BEGIN
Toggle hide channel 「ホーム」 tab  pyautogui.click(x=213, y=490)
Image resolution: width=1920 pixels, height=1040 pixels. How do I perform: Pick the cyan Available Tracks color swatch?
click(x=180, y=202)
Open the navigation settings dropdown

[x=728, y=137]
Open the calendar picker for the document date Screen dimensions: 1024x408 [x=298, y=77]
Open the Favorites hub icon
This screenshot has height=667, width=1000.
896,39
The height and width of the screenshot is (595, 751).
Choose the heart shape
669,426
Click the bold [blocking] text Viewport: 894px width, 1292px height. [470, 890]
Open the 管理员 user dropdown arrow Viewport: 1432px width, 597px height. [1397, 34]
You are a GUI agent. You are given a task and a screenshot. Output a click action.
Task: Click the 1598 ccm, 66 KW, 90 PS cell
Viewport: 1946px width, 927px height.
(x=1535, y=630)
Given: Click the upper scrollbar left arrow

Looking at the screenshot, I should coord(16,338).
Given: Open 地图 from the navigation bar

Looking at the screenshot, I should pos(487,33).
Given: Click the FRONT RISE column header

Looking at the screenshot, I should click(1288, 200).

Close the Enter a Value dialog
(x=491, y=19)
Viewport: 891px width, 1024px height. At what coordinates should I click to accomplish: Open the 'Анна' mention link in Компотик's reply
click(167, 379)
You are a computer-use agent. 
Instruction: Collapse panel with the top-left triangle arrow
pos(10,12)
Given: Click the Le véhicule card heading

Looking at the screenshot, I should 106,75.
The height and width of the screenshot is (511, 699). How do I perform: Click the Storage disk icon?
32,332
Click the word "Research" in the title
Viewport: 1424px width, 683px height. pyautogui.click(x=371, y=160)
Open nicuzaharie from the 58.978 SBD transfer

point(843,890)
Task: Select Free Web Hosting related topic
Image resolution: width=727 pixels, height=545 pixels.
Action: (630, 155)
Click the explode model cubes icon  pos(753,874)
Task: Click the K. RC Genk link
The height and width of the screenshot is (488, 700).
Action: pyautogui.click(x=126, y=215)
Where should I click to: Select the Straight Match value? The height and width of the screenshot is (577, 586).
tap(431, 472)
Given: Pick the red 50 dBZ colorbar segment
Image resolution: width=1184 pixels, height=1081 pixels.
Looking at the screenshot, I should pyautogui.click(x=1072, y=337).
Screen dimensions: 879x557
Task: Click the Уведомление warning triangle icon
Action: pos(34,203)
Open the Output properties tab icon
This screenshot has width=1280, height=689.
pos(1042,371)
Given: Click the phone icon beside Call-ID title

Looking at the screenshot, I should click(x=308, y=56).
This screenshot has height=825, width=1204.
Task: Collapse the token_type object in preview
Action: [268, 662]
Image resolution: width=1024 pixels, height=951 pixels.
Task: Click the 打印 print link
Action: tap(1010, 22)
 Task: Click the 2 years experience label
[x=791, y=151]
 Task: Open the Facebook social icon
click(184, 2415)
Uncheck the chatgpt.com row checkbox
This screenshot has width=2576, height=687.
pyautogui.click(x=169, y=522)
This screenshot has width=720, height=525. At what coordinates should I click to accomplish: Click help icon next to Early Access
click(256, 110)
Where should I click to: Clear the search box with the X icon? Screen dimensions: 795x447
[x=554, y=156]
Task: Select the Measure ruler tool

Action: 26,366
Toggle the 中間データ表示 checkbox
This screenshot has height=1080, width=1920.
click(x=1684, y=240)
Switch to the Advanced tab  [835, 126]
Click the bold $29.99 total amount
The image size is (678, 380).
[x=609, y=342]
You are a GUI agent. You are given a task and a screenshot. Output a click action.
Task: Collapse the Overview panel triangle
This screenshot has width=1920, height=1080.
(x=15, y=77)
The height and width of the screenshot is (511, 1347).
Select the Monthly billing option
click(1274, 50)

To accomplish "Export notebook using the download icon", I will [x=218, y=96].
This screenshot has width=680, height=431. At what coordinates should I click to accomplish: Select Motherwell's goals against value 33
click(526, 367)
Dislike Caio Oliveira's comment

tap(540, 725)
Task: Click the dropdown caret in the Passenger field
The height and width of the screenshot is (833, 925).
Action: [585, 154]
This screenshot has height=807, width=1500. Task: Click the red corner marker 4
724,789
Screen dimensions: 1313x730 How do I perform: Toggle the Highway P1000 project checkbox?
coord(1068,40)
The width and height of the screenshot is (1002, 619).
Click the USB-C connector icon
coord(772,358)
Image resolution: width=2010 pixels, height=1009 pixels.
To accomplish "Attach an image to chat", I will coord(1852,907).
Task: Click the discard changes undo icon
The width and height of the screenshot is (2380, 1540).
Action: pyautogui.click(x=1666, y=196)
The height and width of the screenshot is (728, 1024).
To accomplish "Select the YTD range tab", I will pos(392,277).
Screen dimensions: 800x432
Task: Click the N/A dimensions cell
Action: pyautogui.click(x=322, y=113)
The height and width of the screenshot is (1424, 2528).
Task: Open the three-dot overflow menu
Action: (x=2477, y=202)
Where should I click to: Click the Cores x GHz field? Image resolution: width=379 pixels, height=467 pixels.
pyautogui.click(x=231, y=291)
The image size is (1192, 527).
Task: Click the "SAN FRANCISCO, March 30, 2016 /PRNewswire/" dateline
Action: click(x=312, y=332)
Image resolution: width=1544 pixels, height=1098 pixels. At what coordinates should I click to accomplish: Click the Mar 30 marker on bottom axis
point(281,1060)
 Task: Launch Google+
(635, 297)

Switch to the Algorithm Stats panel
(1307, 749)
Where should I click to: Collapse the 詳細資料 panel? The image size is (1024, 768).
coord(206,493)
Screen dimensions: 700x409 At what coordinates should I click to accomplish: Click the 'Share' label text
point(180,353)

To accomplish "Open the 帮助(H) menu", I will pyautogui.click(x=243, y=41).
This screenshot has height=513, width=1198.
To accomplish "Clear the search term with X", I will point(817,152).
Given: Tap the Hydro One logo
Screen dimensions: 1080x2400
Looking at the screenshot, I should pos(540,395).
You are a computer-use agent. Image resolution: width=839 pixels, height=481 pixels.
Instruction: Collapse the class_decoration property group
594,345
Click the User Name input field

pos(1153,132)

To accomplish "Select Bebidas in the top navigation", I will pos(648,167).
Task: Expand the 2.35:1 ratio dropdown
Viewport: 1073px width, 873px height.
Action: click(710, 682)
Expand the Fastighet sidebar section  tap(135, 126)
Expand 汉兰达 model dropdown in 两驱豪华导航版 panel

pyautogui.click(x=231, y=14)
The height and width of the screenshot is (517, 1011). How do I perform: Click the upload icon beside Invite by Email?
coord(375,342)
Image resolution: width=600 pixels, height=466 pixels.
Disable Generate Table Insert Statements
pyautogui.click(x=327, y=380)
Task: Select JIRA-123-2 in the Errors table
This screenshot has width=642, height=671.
END
Directions for this task
Reproduce the records verbatim from their start through the line that holds "(x=491, y=19)", inclusive.

Solution to the problem
Toggle hide channel 「ホーム」 tab  pyautogui.click(x=213, y=490)
Image resolution: width=1920 pixels, height=1040 pixels. How do I perform: Pick the cyan Available Tracks color swatch?
click(x=180, y=202)
Open the navigation settings dropdown

[x=728, y=137]
Open the calendar picker for the document date Screen dimensions: 1024x408 [x=298, y=77]
Open the Favorites hub icon
This screenshot has height=667, width=1000.
896,39
The height and width of the screenshot is (595, 751).
Choose the heart shape
669,426
Click the bold [blocking] text Viewport: 894px width, 1292px height. [470, 890]
Open the 管理员 user dropdown arrow Viewport: 1432px width, 597px height. [1397, 34]
You are a GUI agent. You are given a task and a screenshot. Output a click action.
Task: Click the 1598 ccm, 66 KW, 90 PS cell
Viewport: 1946px width, 927px height.
(x=1535, y=630)
Given: Click the upper scrollbar left arrow

Looking at the screenshot, I should coord(16,338).
Given: Open 地图 from the navigation bar

Looking at the screenshot, I should pos(487,33).
Given: Click the FRONT RISE column header

Looking at the screenshot, I should click(1288, 200).

Close the Enter a Value dialog
(x=491, y=19)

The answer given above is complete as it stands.